The problem: The answer is all of the data repeated exactly, with each picture omitted.

Stored data:
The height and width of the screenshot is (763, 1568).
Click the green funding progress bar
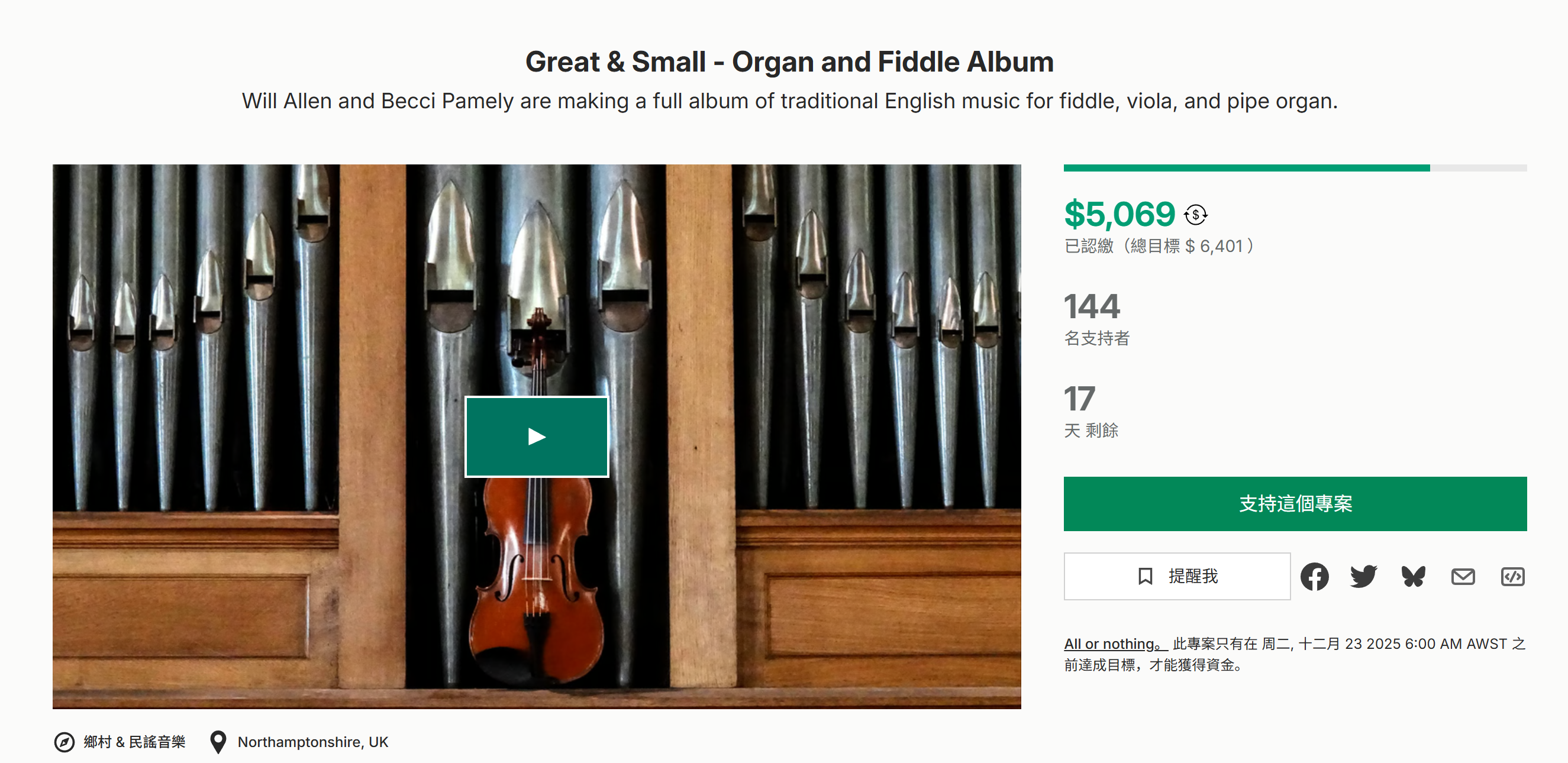1246,168
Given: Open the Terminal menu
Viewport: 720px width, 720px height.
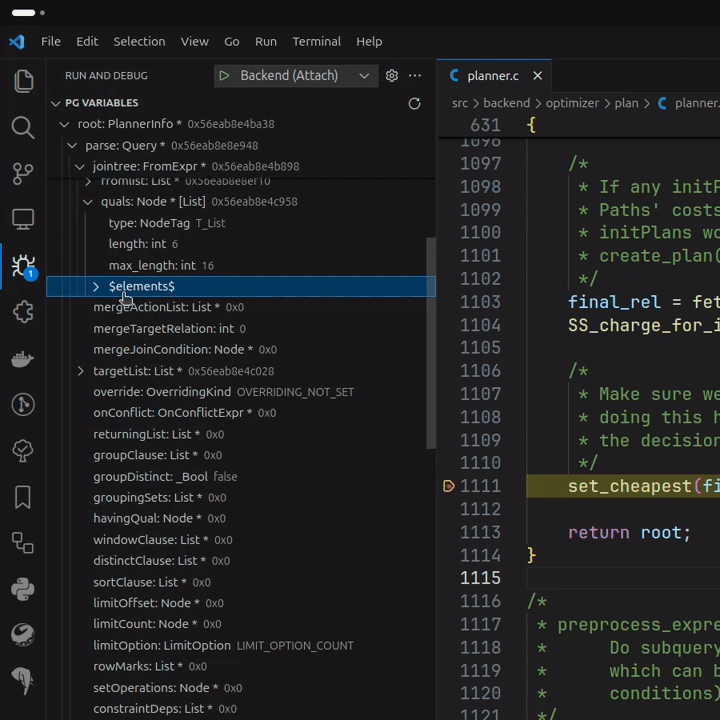Looking at the screenshot, I should click(x=316, y=41).
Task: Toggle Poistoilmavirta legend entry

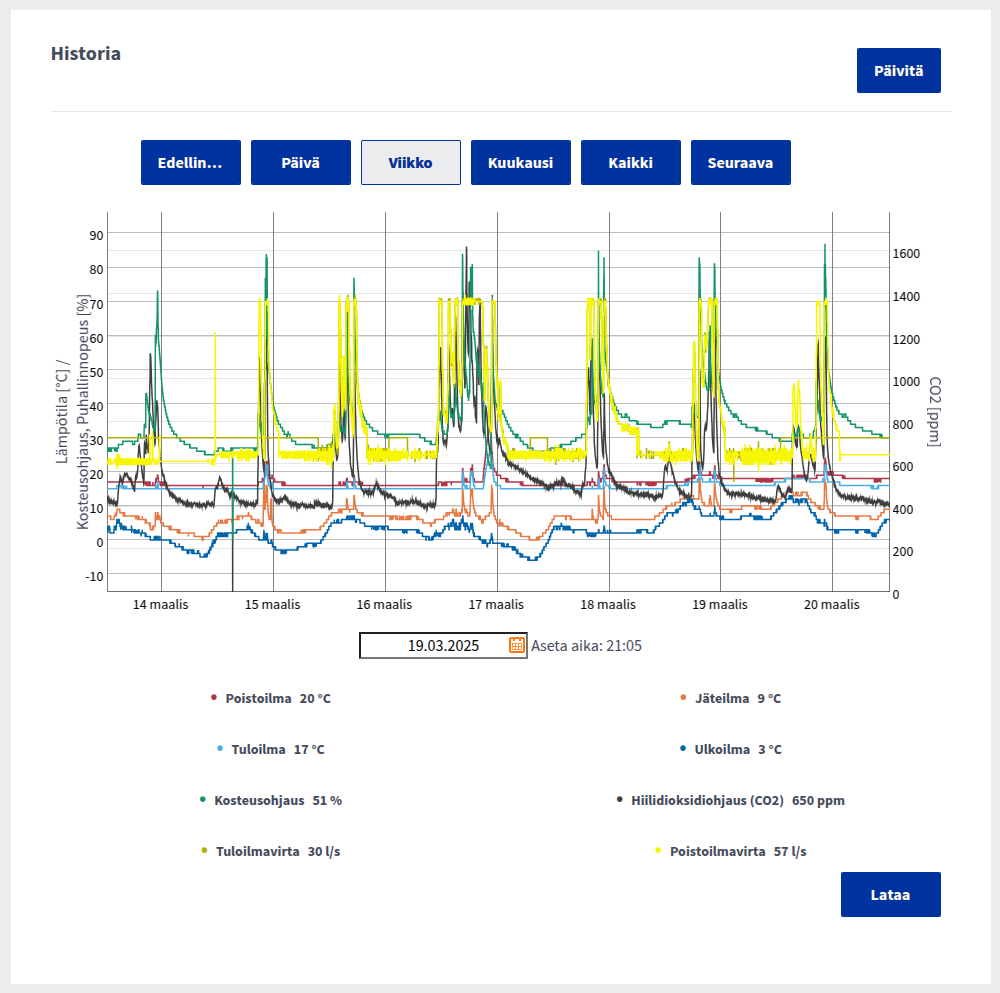Action: tap(737, 851)
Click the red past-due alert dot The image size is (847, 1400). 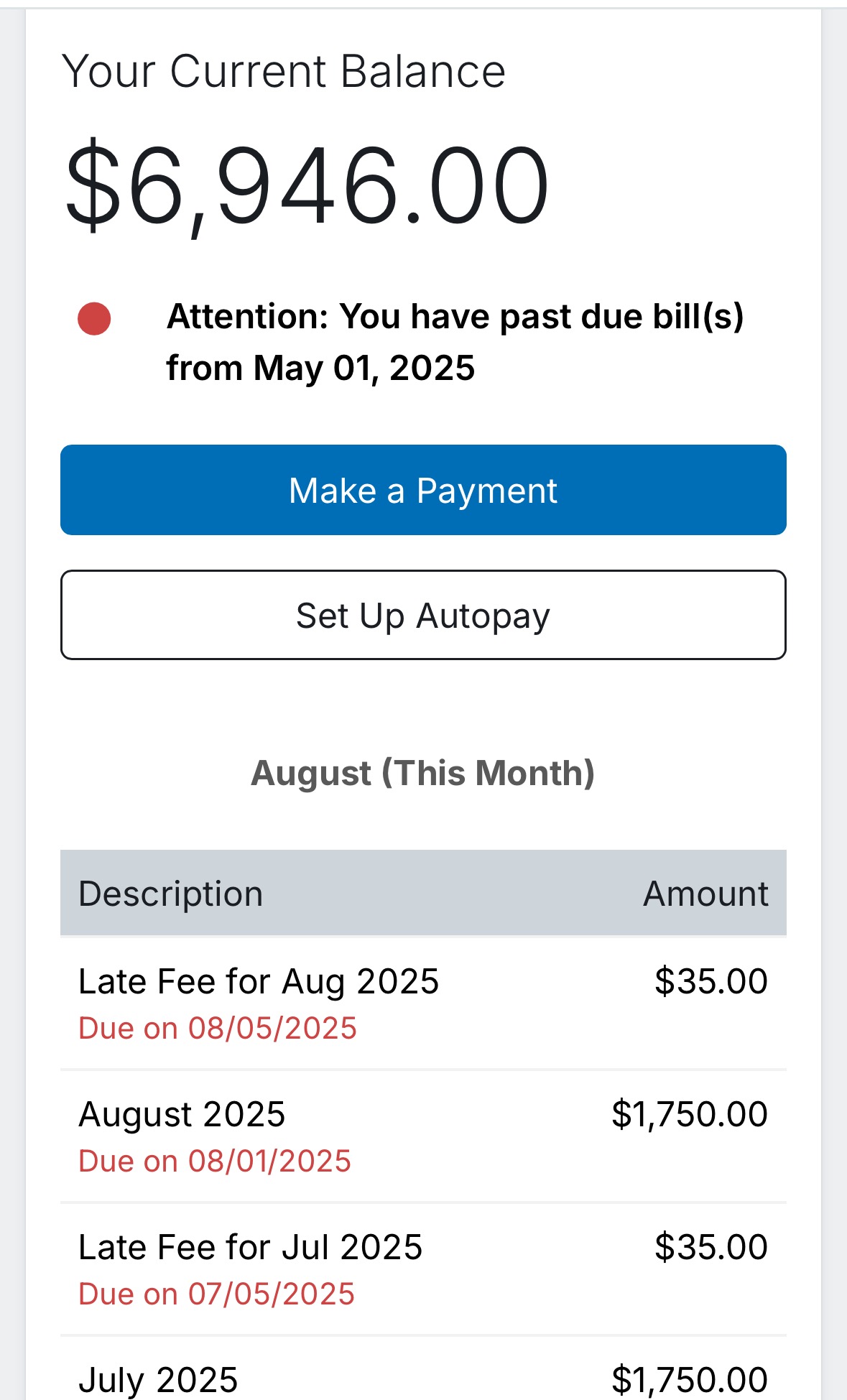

Solution to the problem:
The height and width of the screenshot is (763, 1568).
Click the green funding progress bar
1246,168
Given: Open the Terminal menu
Viewport: 720px width, 720px height.
Looking at the screenshot, I should click(x=316, y=41).
Task: Toggle Poistoilmavirta legend entry

Action: tap(737, 851)
Click the red past-due alert dot The image size is (847, 1400). 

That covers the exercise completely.